The bad news is that the details that you posted did not show a detailed error on why that happened.
Where there any other messages in the /var/adm/messages log file before the NRPE agent errors that could help figure out what happened?

Re: NRPE agent failed on multiple Solaris servers

Posted: Thu Oct 03, 2019 7:36 am
by hbouma
I did miss one line at the top of the logs, but nothing else is listed that could explain the problem.

Code: Select all

Oct  2 03:01:17 SERVER nrpe[144]: [ID 702911 daemon.error] fork() failed with error 11, bailing out...

Re: NRPE agent failed on multiple Solaris servers

Posted: Thu Oct 03, 2019 8:54 am
by tgriep
Thanks for looking in the log file. Nothing much to go on.
If you can post the full log file or at lease 10 minutes of it before the failure, there may be something else we can look at.

Re: NRPE agent failed on multiple Solaris servers

Posted: Thu Oct 03, 2019 9:02 am
by hbouma
PM sent with log file.

Re: NRPE agent failed on multiple Solaris servers

Posted: Thu Oct 03, 2019 12:06 pm
by tgriep
I received the log. Yea, nothing to go on.

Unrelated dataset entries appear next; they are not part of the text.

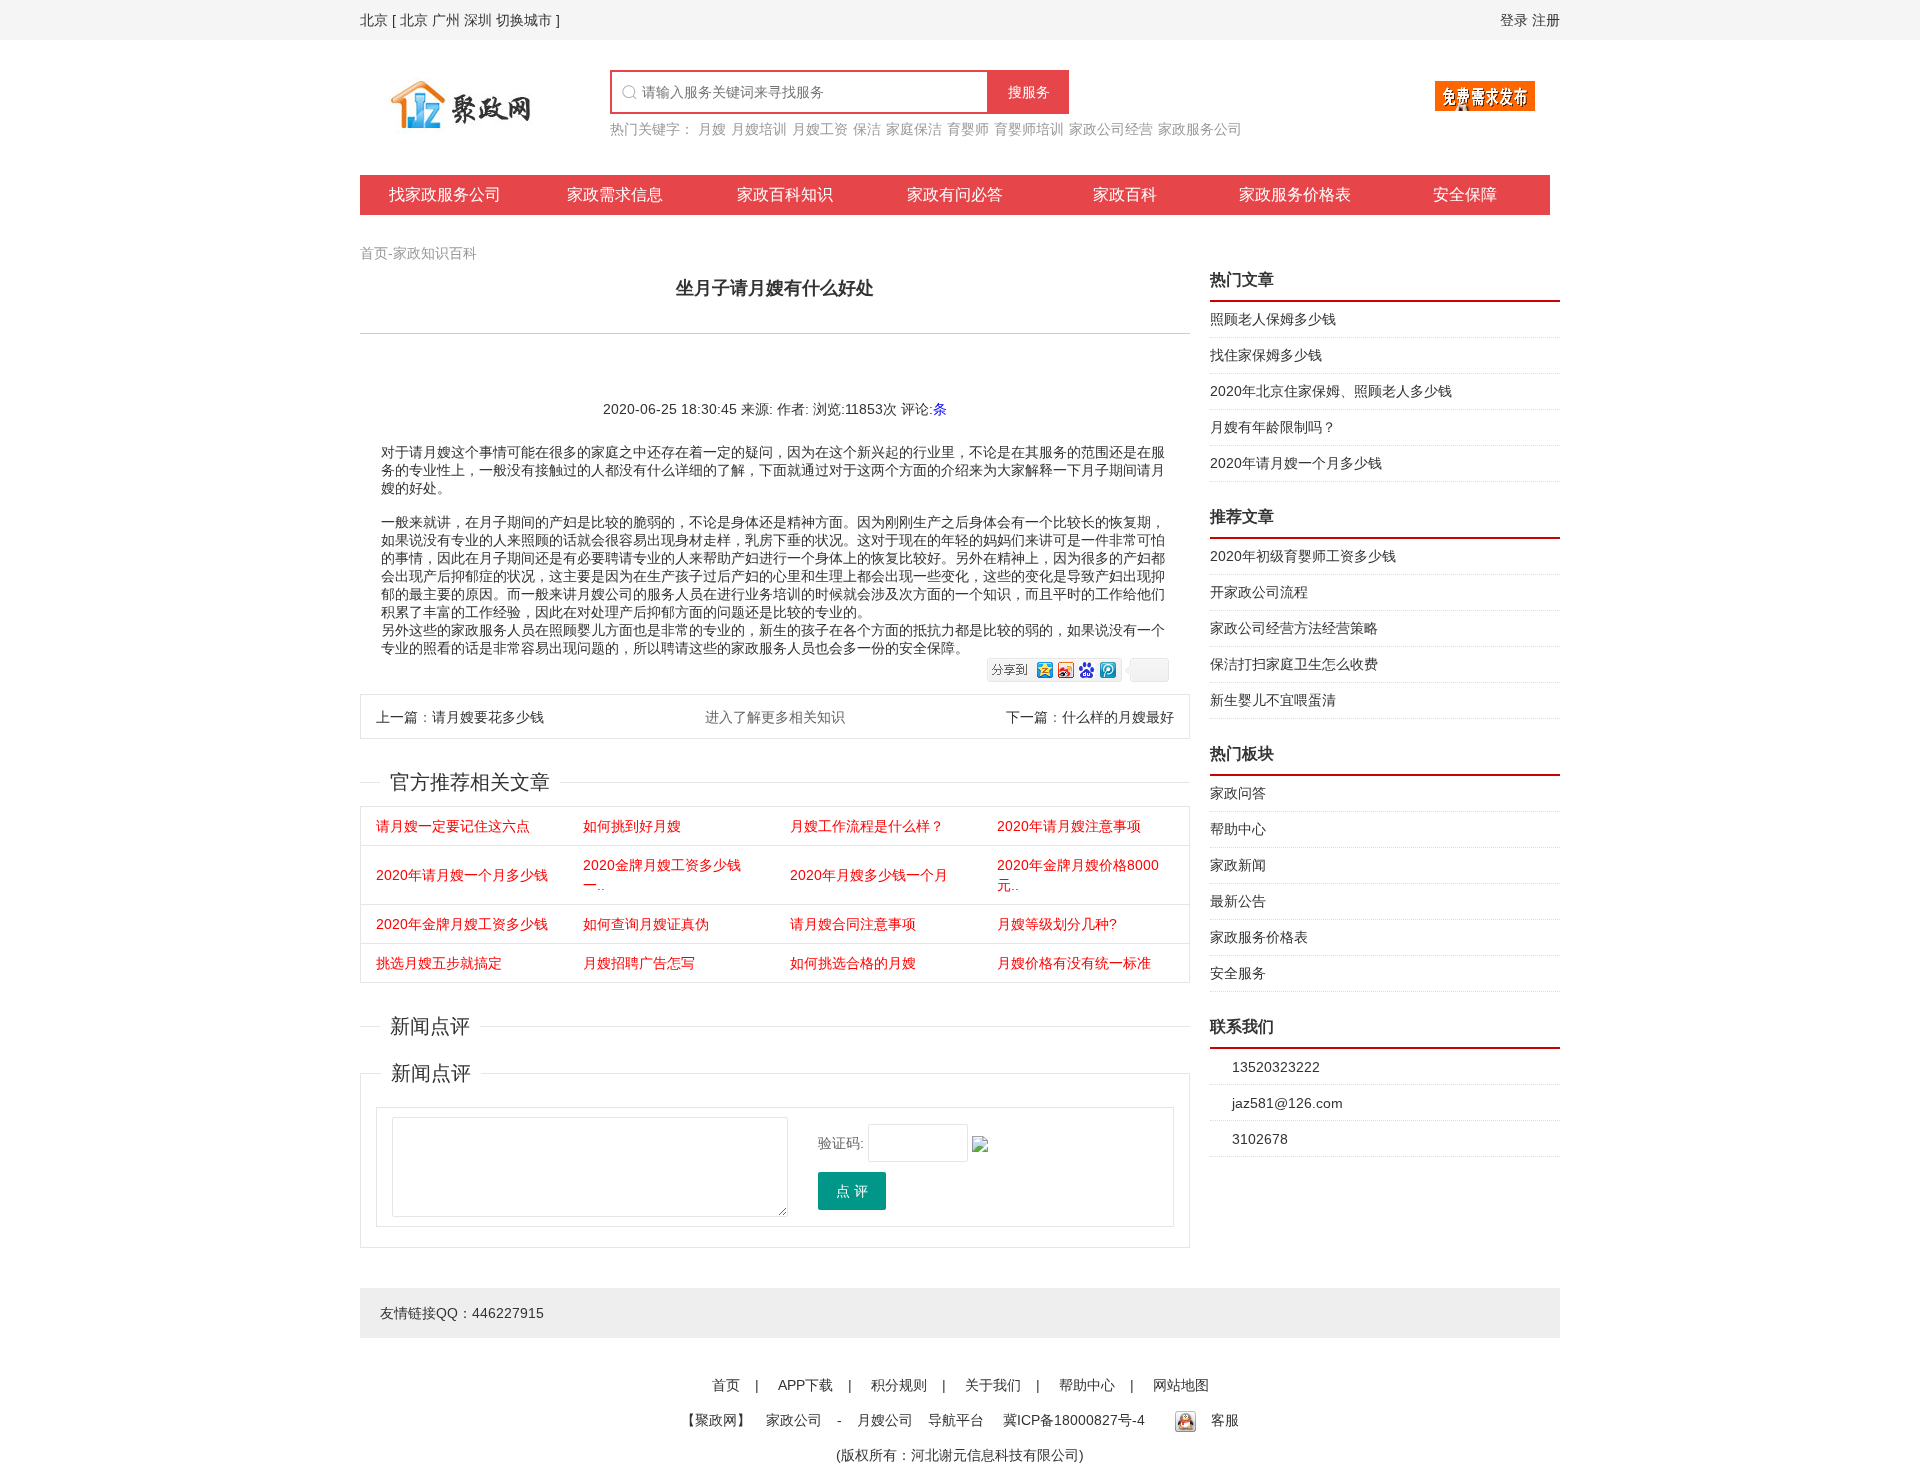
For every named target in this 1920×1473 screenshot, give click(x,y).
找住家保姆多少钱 (1266, 355)
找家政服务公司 (445, 194)
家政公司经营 (1111, 129)
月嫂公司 (885, 1420)
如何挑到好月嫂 (632, 826)
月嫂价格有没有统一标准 (1074, 963)
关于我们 (993, 1385)
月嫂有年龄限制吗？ (1273, 427)
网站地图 (1181, 1385)
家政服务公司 (1200, 129)
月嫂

You can see about editing the nrpe.cfg file and enabling debugging by setting the following option to 1.

Code: Select all

debug=1
Save it and restart NRPE to load the change and then see if it logs anything if it happens again.

Re: NRPE agent failed on multiple Solaris servers

Posted: Thu Oct 03, 2019 1:09 pm
by hbouma
At this point, I think we can just close this. We are in the process of migrating off of this agent and OS, so my management does not see the extra work and load on the server as worth it.